Qutula couldn’t argue with that. Hadn’t, when he’d renewed his promise in the night to kill the prince. Only he hadn’t lied about how closely Prince Tayyichiut was watched. It wasn’t enough just to kill his cousin; he had to make sure no trail led back to his own tent. Of course, there was a reason that the symbol for two women under the same tent roof represented war. If he were to have any hope for a peaceful life with his dark lady as khaness, it wouldn’t hurt to have suspicion fall on his mother. He didn’t want to distress Bekter, but he didn’t see any other way.

“However we would like our fates to fall, the khan awaits us now,” he said, giving nothing away of his plans.

“The games.” Bekter set his dish aside and rose to leave, noting with a frown, however, “You need your breakfast. How will you defeat the prince’s Nirun if you don’t eat?”

“Duty will sustain me in the name of the Durluken!” Qutula smiled for his mother to make a joke of it as he swept his arm in a grand flourish to accompany the words. “Will you attend the games this morning to cheer the team of your sons to victory?”

“Of course I will.” Sechule gave Bekter a kiss, first on the right cheek, then on the left. “You are both such dutiful sons. If your father only saw your true worth, he couldn’t help but love you.”
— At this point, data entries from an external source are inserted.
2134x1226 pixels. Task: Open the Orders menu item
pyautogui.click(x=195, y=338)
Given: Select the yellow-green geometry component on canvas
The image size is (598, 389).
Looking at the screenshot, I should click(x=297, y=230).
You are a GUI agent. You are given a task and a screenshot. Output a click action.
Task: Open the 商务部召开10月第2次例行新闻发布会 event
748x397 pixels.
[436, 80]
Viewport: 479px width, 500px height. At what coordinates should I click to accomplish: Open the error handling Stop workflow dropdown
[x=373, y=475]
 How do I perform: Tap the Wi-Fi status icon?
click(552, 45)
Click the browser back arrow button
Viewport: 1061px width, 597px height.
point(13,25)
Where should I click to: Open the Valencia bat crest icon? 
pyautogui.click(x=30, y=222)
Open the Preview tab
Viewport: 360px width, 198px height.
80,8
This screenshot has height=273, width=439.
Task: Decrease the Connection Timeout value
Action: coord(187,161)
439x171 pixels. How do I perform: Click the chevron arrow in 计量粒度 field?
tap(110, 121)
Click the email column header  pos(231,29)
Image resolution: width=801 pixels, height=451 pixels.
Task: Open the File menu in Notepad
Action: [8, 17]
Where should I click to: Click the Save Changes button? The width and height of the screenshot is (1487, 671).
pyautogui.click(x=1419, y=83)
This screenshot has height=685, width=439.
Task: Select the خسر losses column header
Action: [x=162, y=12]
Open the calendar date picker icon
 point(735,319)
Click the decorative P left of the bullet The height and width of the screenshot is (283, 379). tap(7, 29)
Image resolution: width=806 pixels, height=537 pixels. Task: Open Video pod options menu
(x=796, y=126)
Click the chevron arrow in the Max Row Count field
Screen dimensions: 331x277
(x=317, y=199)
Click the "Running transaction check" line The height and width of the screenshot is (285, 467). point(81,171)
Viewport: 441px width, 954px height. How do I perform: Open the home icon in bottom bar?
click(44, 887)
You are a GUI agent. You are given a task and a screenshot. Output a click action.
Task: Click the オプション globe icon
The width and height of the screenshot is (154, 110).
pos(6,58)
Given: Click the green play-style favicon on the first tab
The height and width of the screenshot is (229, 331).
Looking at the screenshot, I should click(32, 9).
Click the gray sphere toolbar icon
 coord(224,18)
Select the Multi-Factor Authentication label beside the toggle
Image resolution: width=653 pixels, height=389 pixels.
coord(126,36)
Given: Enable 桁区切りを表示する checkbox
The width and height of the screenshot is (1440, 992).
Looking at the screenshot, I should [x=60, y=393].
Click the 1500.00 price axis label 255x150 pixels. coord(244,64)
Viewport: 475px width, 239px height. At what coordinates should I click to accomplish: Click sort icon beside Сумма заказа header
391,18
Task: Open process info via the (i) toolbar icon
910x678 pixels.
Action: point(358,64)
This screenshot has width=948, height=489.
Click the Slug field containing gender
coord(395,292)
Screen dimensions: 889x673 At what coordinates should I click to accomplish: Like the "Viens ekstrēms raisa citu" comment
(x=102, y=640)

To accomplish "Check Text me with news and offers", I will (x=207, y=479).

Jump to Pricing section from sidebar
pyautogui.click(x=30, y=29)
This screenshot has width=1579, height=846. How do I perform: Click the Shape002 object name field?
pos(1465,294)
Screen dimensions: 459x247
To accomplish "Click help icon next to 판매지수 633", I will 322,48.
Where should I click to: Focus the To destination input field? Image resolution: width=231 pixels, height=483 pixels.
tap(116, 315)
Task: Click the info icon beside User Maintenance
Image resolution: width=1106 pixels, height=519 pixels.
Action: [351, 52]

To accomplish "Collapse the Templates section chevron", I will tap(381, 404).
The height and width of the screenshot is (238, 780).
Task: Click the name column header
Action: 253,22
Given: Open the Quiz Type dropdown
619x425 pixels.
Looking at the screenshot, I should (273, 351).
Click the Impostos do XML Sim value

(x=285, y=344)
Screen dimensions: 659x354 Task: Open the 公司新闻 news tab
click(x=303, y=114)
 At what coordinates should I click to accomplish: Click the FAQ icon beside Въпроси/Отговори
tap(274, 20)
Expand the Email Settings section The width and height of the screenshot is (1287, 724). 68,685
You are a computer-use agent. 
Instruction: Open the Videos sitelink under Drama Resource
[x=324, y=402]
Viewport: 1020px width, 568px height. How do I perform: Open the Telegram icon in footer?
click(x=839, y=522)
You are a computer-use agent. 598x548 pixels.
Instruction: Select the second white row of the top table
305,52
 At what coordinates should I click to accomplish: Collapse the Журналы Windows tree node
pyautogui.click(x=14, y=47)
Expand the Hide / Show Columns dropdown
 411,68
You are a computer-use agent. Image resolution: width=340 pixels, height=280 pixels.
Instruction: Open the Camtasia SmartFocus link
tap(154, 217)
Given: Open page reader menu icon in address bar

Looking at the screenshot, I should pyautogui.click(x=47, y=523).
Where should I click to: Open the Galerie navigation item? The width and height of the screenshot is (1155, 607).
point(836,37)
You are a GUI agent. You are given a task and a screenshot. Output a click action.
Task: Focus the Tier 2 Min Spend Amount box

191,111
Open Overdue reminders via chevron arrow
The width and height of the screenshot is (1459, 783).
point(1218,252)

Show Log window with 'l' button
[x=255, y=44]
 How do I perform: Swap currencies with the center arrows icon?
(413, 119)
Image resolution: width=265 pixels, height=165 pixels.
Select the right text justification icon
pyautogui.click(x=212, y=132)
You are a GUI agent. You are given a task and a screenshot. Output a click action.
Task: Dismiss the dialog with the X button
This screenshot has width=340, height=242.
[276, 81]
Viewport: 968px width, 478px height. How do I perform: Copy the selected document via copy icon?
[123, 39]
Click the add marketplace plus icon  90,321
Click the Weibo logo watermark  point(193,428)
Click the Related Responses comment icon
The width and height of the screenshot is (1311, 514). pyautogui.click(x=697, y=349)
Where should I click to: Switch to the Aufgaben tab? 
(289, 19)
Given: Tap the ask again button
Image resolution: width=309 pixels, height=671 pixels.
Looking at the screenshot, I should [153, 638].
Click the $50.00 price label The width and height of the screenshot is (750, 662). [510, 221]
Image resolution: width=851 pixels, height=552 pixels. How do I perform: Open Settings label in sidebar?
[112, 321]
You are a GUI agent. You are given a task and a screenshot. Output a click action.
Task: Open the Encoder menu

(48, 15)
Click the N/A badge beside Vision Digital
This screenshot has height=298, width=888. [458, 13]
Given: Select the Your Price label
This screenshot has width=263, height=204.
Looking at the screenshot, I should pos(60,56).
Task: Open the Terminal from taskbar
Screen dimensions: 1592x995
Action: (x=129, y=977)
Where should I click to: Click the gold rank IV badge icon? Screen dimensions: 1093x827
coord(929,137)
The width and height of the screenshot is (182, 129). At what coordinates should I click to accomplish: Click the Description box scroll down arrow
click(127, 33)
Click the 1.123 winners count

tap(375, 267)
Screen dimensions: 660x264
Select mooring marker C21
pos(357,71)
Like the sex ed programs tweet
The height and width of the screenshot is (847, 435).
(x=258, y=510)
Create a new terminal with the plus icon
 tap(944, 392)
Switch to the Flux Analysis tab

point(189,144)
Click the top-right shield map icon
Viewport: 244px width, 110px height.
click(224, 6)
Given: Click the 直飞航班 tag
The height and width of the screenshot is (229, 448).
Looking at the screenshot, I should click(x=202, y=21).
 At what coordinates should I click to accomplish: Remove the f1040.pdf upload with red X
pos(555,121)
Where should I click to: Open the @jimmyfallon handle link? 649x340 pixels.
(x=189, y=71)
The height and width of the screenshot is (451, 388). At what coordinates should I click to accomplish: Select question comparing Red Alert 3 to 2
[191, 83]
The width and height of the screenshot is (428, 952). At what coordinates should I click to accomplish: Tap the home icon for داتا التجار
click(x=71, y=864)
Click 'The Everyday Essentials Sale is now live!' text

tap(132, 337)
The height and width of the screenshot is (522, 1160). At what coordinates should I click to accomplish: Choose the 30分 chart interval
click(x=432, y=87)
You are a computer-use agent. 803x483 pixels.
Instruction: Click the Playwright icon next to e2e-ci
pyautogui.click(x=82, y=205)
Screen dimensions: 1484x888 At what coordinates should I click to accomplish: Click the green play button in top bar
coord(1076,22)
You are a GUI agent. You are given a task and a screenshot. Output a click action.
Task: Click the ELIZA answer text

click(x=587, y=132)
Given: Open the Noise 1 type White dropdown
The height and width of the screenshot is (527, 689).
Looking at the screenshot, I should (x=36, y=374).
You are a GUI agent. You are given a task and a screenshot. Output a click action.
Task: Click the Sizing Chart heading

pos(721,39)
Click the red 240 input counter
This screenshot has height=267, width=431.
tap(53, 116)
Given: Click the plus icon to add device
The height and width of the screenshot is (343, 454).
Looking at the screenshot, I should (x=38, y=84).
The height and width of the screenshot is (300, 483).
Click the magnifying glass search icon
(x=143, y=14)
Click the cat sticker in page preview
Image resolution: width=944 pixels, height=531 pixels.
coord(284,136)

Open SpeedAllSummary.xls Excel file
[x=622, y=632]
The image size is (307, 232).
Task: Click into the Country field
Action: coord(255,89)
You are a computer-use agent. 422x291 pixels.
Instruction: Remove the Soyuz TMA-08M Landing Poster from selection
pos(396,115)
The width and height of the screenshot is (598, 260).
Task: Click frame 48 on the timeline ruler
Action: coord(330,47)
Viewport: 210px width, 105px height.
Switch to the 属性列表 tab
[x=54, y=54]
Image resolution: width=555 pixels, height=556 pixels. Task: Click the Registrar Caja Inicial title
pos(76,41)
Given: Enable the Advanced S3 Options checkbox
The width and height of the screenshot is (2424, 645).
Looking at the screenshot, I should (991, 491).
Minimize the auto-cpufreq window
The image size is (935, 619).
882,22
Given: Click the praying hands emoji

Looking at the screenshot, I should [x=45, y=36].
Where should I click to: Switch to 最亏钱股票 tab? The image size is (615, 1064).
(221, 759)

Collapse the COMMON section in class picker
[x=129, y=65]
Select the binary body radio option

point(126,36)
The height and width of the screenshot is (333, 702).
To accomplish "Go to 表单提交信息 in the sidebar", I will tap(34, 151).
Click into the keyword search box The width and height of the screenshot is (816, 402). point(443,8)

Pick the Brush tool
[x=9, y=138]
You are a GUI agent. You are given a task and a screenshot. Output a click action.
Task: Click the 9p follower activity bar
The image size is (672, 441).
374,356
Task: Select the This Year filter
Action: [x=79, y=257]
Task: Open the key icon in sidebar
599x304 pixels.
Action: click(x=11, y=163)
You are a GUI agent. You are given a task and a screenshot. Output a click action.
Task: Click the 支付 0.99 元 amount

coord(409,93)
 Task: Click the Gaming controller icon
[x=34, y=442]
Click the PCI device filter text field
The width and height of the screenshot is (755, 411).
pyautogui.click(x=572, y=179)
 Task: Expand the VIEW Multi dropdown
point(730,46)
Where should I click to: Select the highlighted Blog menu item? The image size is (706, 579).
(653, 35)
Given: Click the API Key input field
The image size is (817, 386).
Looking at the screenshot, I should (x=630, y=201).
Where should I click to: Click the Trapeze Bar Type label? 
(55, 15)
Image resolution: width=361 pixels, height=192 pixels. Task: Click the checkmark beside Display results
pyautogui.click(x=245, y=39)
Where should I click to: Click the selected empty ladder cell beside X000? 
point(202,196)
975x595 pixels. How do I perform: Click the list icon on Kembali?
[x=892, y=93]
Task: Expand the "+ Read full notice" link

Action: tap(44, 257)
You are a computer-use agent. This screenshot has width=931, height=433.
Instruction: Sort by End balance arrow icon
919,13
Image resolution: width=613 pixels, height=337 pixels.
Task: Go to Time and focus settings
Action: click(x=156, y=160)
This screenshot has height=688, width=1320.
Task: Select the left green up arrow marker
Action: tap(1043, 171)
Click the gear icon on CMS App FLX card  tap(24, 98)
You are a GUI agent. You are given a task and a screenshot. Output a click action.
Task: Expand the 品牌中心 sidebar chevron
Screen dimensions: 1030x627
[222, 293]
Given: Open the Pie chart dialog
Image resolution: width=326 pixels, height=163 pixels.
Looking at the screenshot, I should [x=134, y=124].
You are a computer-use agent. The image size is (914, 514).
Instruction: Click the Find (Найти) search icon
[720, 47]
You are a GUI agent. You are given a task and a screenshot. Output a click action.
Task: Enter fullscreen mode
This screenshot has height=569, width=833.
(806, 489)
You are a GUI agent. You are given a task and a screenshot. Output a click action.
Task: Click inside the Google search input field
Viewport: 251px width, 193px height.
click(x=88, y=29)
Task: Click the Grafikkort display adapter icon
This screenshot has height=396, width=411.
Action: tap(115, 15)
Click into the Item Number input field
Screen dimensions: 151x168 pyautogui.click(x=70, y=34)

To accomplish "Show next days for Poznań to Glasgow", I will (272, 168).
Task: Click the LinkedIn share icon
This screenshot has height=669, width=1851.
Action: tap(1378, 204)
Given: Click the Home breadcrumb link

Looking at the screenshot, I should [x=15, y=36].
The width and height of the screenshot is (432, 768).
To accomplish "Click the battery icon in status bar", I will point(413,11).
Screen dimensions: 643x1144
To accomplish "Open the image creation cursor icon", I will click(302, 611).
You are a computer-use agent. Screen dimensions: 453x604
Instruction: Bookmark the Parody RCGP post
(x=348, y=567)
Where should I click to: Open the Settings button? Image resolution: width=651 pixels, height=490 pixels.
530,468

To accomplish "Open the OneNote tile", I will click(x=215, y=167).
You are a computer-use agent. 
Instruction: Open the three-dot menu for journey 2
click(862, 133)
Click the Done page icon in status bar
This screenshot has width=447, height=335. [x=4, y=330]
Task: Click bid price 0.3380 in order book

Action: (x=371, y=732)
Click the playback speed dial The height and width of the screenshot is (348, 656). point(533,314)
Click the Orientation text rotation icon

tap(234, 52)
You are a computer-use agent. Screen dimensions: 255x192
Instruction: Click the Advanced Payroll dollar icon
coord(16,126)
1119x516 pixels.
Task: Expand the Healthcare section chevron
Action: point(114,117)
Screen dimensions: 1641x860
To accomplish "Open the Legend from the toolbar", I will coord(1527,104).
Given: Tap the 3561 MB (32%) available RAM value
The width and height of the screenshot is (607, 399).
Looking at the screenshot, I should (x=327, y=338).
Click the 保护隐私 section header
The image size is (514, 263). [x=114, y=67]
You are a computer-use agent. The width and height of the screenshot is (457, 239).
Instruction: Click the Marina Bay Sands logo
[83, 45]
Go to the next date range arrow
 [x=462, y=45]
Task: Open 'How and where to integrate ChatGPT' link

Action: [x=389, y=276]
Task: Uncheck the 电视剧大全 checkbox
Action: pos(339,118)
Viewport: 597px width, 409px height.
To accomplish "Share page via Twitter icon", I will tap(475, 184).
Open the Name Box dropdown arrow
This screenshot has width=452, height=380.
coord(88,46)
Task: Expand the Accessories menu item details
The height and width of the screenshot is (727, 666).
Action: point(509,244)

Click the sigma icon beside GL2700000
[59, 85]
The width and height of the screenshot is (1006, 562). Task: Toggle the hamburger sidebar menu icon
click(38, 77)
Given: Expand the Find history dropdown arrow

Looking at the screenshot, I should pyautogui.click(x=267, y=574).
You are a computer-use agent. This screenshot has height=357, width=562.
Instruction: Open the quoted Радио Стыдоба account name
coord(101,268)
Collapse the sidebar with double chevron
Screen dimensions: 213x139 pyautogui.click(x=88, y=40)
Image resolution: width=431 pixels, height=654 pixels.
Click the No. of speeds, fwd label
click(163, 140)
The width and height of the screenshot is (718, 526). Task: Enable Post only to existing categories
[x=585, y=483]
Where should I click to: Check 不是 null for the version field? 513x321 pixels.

When it came his turn for a motherly kiss, she looked at Qutula with so intense a gaze that he knew she meant more than the simple duty a son owes his mother. Kill him for me, that gaze said, kill the prince and your father will learn to love you. He answered her silent command with a little bow and a lift of his chin, agreeing to their silent pact. She didn’t know he already planned murder as a gift to his lover, but the snake that coiled in ink upon his breast recognized the vow for her alone, and rewarded him with the now-familiar tingle that stole through his body at her approval.